Again, Paul’s words in Romans comes to mind, “35Who shall separate us from the love of Christ? Shall tribulation, or distress, or persecution, or famine, or nakedness, or danger, or sword? 36As it is written, ‘For your sake we are being killed all the day long; we are regarded as sheep to be slaughtered.’ 37No, in all these things we are more than conquerors through him who loved us. 38For I am sure that neither death nor life, nor angels nor rulers, nor things present nor things to come, nor powers, 39nor height nor depth, nor anything else in all creation, will be able to separate us from the love of God in Christ Jesus our Lord” (Romans 8:35-39).

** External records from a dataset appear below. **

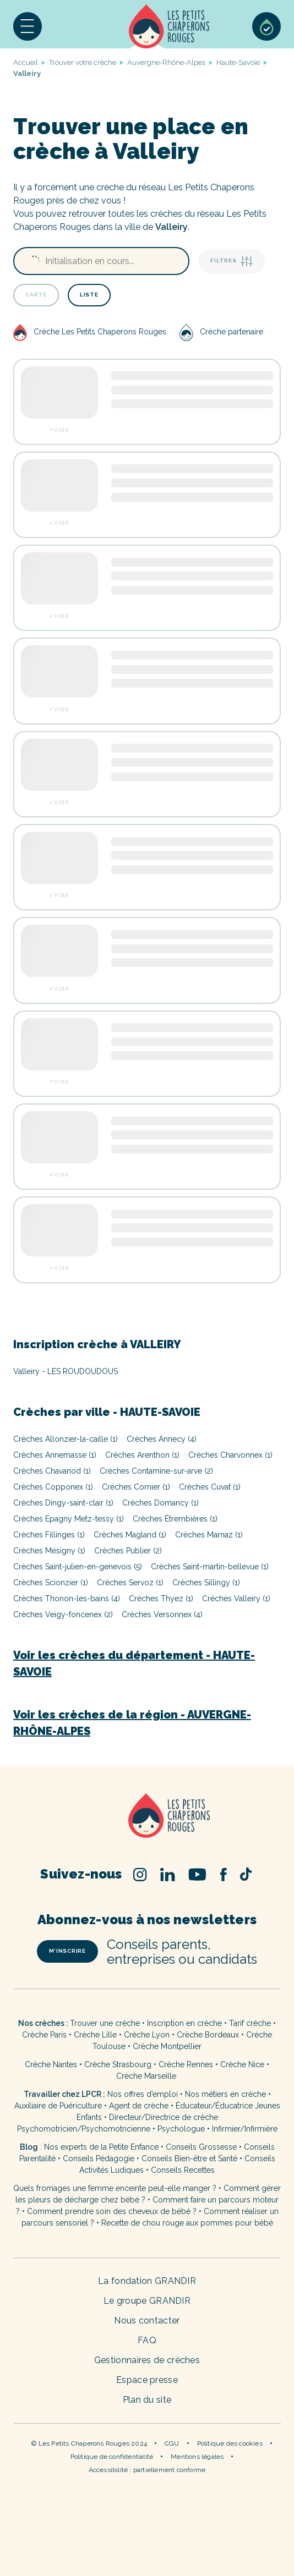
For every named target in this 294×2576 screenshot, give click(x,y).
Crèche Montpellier (167, 2046)
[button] (27, 26)
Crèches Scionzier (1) (50, 1582)
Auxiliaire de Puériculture (58, 2105)
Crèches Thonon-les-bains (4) (66, 1598)
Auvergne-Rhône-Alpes (166, 62)
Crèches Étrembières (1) (175, 1518)
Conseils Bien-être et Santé (189, 2158)
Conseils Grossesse (201, 2147)
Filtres (231, 261)
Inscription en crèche (184, 2023)
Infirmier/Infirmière (244, 2128)
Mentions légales (197, 2456)
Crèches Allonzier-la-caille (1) (65, 1439)
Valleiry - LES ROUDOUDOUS (65, 1371)
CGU (172, 2443)
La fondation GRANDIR (147, 2281)
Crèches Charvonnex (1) (230, 1455)
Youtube (197, 1874)
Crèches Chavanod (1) (52, 1470)
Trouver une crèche (105, 2023)
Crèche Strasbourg (117, 2064)
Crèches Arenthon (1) (142, 1455)
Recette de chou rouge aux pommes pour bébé (187, 2222)
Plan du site (147, 2399)
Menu (27, 26)
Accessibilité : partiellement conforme (147, 2470)
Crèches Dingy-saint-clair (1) (63, 1502)
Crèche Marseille (147, 2076)
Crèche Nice (242, 2064)
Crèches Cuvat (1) (210, 1486)
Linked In (167, 1874)
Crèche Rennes (186, 2064)
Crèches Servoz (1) (130, 1582)
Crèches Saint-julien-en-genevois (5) (77, 1566)
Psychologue (181, 2128)
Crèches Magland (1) (130, 1534)
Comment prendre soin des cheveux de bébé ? (112, 2211)
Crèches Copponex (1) (53, 1486)
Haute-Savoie (238, 62)
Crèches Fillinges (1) (49, 1534)
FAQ (147, 2340)
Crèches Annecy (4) (162, 1439)
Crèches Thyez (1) (161, 1598)
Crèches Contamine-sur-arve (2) (156, 1470)
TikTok (246, 1874)
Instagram (140, 1874)
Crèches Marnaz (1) (209, 1534)
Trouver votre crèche (82, 62)
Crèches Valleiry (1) (236, 1598)
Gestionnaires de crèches (147, 2360)
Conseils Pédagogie (98, 2158)
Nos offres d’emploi (142, 2094)
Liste (89, 295)
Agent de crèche (138, 2105)
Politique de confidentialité (112, 2456)
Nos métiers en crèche (225, 2094)
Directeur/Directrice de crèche (163, 2117)
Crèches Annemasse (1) (54, 1455)
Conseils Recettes (183, 2170)
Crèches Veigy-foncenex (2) (63, 1614)
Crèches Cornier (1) (136, 1486)
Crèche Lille (95, 2034)
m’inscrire (67, 1951)
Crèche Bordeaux (208, 2034)
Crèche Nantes (51, 2064)
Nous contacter (146, 2320)
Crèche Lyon (147, 2034)
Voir (61, 430)
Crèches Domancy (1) (160, 1502)
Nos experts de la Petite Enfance (101, 2147)
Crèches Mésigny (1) (49, 1550)
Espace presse (147, 2380)
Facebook (223, 1874)
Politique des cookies (230, 2443)
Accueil (169, 26)
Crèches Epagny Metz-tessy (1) (68, 1518)
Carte (36, 295)
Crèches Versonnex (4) (162, 1614)
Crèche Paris (44, 2034)
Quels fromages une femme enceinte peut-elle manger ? (114, 2188)
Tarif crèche (250, 2023)
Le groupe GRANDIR (147, 2300)
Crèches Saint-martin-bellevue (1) (210, 1566)
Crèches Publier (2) (128, 1550)
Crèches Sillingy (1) (206, 1582)
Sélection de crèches (266, 26)
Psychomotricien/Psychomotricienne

Awake, my heart, with gladness. Jesus has risen from the dead. He has defeated sin, death and the devil. He has paid the full price for our sins, your sins and mine. We have forgiveness and with forgiveness we know we have life and salvation. What a great God we have, what a loving God we have. What else can we do except rejoice and say, to Him be the glory. He is risen! He is risen, indeed! Alleluia! Amen.